Ciąża i poród (2221 Wątki)
Zmniejszenie cesarek w Polsce
Data utworzenia : 2019-08-06 08:13 | Ostatni komentarz 2019-11-06 22:11
![](/Users/lovi.pl/267360/image-thumb__82937__forumUserAvatar/profile_img.png)
Dziewczyny widziałyście nowe zalecenia ktore chce ministerstwo wprowadzić .
Ja uwazam że pomysł jest dobry bo rzeczywiście cesarek jest zdecydowanie za dużo i Polska jest w czołówce . Wiadomo że jak cesarka jest z powodu ratowania życia matki czy dziecka to inna sprawa a inna jak jest na życzenie . Kobiety oburzone . Polecam poczytać :)
http://www.edziecko.pl/ciaza_i_porod/7,79309,24395738,ministerstwo-zdrowia-chce-zmniejszania-liczby-cesarek-w-polsce.html
2019-09-11 21:17
10 osób na 1 sali? Ja się spotkałam max 4 osoby
2019-09-11 18:43
Ja myślę że to nie przygotowane tylko poprostu dużo rodzacych a mało miejsc i jak śledzie wystawiają te łóżka. Moja mama pracuje w szpitalu i niejednokrotnie widziałam na sali tyle łóżek ile weszło oraz łóżka na korytarzu. To jest dopiero tragedia. A sana na własne oczy widziałam to na położnictwie. Wyobrażacie sobie leżeć po porodzie na korytarzu....? Dramat. Ale były takie momenty
2019-09-11 18:31
W życiu się nie spotkałam z taką ilością osób na jednej sali o.O W takim przypadku nie ma mowy o ani chwili spokoju ani prywatności... A gdzie czas spędzony z rodziną, czy z własnym dzieckiem. Tragedia. W życiu do takiego szpitala bym nie poszła, który w ogóle ma sale przygotowane na tyle osób...
2019-09-11 10:30
W szpitalu gdzie rodziłam synka na porodowce były 3 sale jednoosobowe plus sala do cięcia tam właśnie urodziłam ja :) w sali pooperacyjnej 2 łóżka ale całą noc byłam sama.
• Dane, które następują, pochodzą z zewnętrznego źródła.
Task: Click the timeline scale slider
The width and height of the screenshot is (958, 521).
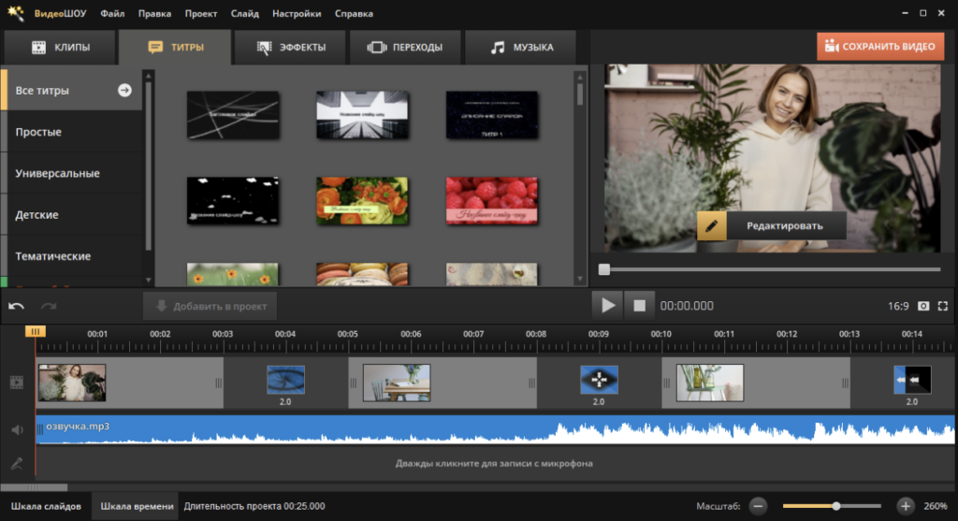Action: [835, 506]
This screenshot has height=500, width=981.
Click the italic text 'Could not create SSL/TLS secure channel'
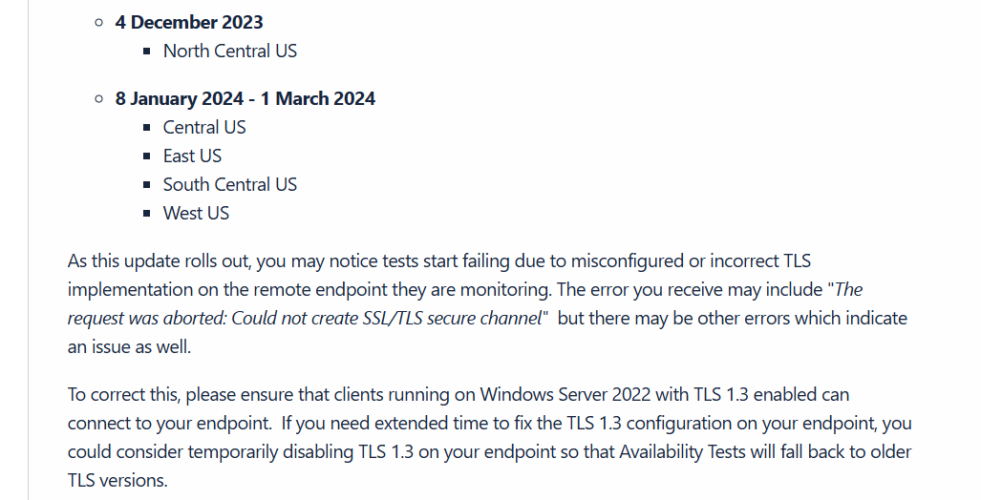coord(387,318)

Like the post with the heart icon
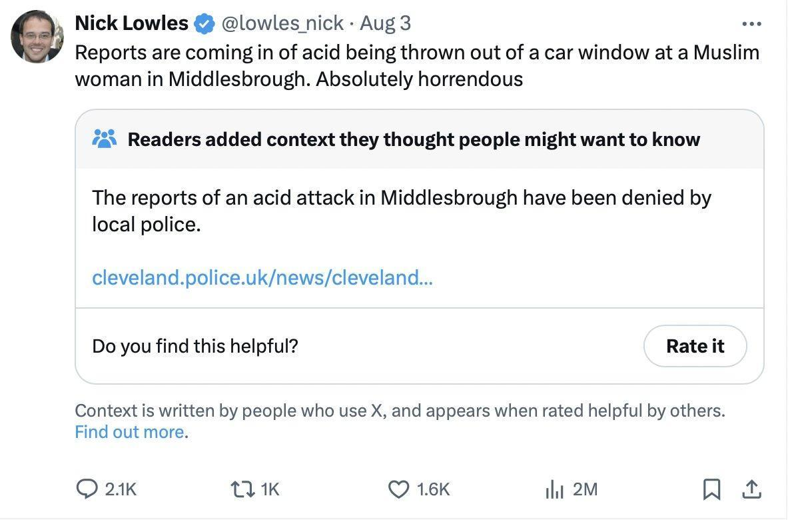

Później na poloznictwie sale 2 i 3 osobowe ja byłam na 2 osobowej z dziewczyną która też miała cesarke w tym dniu co ja tylko rano.
Bardzo dobrze wspominam opiekę w tym szpitalu i wracam tam z przyjemnością.
![](/placeholder/image-thumb__1154__forumUserAvatar/default.png)
2019-09-11 07:50
10 osób na sali?? To co to za szpital? Nawet w zwykłych szpitalach na zwykłych oddziałach nie spotkałam się z takim oblężeniem. Max 6 osób widziałam. A standard to 3-4.
2019-09-10 18:17
Ja przez pierwsze dni byłam sama bo zabrakło miejsc na porodówce byłam w sali mam. Później jak znalazło się dla mnie miejsce to miałam spore towarzystwo, trochę chyba zbyt liczne bo co innego jak w sali jest 3/4 osoby a co innego jak jest 10. Według mnie trochę za tłoczno. Samej było mi nudno bo oprócz telefonu nie miałam nawet z kim pogadać ale jak jest przeludnienie to też nie jest zbyt przyjemnie.
2019-08-29 19:26
Pcheła powiem Ci szczerze, że z kroczem byłby problem, ale z wyciągnięciem piersi wcale bym się nie krępowała. Skoro ktoś tak długo siedzi w "odwiedzinach", to musi się liczyć z tym, że mama z łóżka obok czymś dziecko nakarmić musi :)
Ja miałam nieuciążliwe "sąsiadki" na szczęście :D Jak przyjęli mnie do szpitala, to leżała tam już jedna kobieta, bardzo sympatyczna, pogadać lubiła i ona mi pomogła, kiedy wody mi odeszły, bo nie szło znaleźć żadnej położnej, czy pielęgniarki... Później przenieśli ją na inną salę i kiedy urodziłam, to przewieźli kobietę też po porodzie, ale ona się nie odzywała w ogóle, dosłownie, więc była cisza i spokój :p Ale ją też ostatecznie zabrali i byłam przez 1 dzień sama w pokoju. Luksus dosłownie :)
2019-08-29 13:10
Ja jak szłam pod prysznic czy do WC zanosilam dzieci do pielęgniarek ni było z tym problemu. Zależy jeszcze na jaką kobietę się trafi. Moja siostra była na sali że smrodem powagą tak śmierdzi albo w pokoju babka się nie myla. Nawet pielęgniarki ja upominaly ale babka nic sobie z tego nie robiła.